Dennoch verzeichnen nachhaltige Konsumalternativen fortlaufend Umsatzsteigerungen, ganz gleich in welchen Bedarfsfeldern. Um diese Tendenz zu verstehen, bietet es sich an, auf eine von Priddat angeregte Unterscheidung zurückzugreifen zwischen einer kulturkritisch geprägten »älteren Moral«, die bis ins 20. Jahrhundert hinein anzutreffen war, und einem »neuen Moraldesign«.13 Erstere habe darin bestanden, Handlungen ursachenadäquat zu unterbinden oder einzuschränken, die in ihren Konsequenzen nicht akzeptiert werden konnten. Verbote und restriktive Freiheitsregulierungen waren für vordemokratische Strukturen typisch und mögen insofern notwendig oder schlicht alternativlos gewesen sein, als es an technischen Möglichkeiten oder Ersatzlösungen mangelte, um die Folgen gesellschaftlich nicht hinnehmbarer Verhaltensweisen zu beseitigen. Gleichwohl existierten Ausnahmen von diesem ursachenadäquaten Prinzip: wenn die betreffende Person imstande war, Schäden zu begleichen, indem sie diese auf eine Weise kompensieren konnte, die als angemessen galt, also sich von Schuld freikaufen konnte. Dies betraf beispielsweise den mittelalterlichen Ablasshandel, durch den sich einschränkende Handlungsregulierungen jedoch nur sehr bedingt umgehen ließen.

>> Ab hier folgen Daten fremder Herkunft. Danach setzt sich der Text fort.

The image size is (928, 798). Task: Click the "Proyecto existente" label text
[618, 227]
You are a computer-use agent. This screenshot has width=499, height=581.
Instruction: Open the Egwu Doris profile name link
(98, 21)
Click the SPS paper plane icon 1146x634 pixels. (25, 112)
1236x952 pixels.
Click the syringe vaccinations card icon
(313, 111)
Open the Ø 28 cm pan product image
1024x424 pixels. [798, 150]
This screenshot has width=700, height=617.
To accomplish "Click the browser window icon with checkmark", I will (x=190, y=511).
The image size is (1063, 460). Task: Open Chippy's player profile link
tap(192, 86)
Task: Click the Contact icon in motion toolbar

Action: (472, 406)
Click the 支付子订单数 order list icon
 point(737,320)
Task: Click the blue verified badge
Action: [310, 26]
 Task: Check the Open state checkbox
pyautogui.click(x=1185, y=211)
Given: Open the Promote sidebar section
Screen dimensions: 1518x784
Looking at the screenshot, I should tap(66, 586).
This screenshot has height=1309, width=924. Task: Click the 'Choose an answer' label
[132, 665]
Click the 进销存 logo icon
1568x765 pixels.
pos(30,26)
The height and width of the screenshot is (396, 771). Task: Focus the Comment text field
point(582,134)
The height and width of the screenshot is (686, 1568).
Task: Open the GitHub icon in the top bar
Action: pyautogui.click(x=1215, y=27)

Selbstredend ließ sich dieser restriktive Moralmodus im Zuge umfänglicher Modernisierungstendenzen kaum aufrechterhalten. Denn technische und ökonomische Fortschritte brachten Problemlösungen hervor, von denen sich erwarten ließ, dass sie als additives, zumal schmerzloses Therapeutikum für soziale und ökologische Wohlstandsfolgen hinreichend wirksam sein könnten, sodass unbequeme Restriktionen erspart bleiben konnten. Wäre beispielsweise der geregelte Dreiwegekatalysator nie verfügbar oder für Autofahrer nicht finanzierbar gewesen, wären Einschränkungen des motorisierten Individualverkehrs als einzig plausible Problemlösung verblieben. Kaum war diese Technologie ausgereift, verstummten alle Debatten über Geschwindigkeitsbeschränkungen oder autofreie Innenstädte. Durch einen technischen Appendix konnte die moralische Integrität des Autofahrens gewahrt werden.

Ähnlich bezweckt heute das CCS-Verfahren (Carbon Capture and Storage), die Kohleverstromung durch eine Abscheidung und sichere Verbringung des CO2 weiterbetreiben zu können. Fotovoltaikanlagen sollen verhindern, dass Stromverbräuche reduziert werden müssen. Eine rückstandsfreie Kreislaufwirtschaft soll die Vermeidung von Einwegverpackungen ersparen. Mülltrennung und Energiesparbirnen auf Kreuzfahrtschiffen sollen deren Betrieb gegen kritische Einwände sichern. Der moderne Moralmodus ist dadurch geprägt, dass er keine Freiheiten unterbindet. Im Gegenteil: Infolge seines additiven Charakters lässt er sogar Handlungsspielräume und neue Verdienstmöglichkeiten entstehen, wie die »Energiewende« und andere »grüne« Branchen zeigen.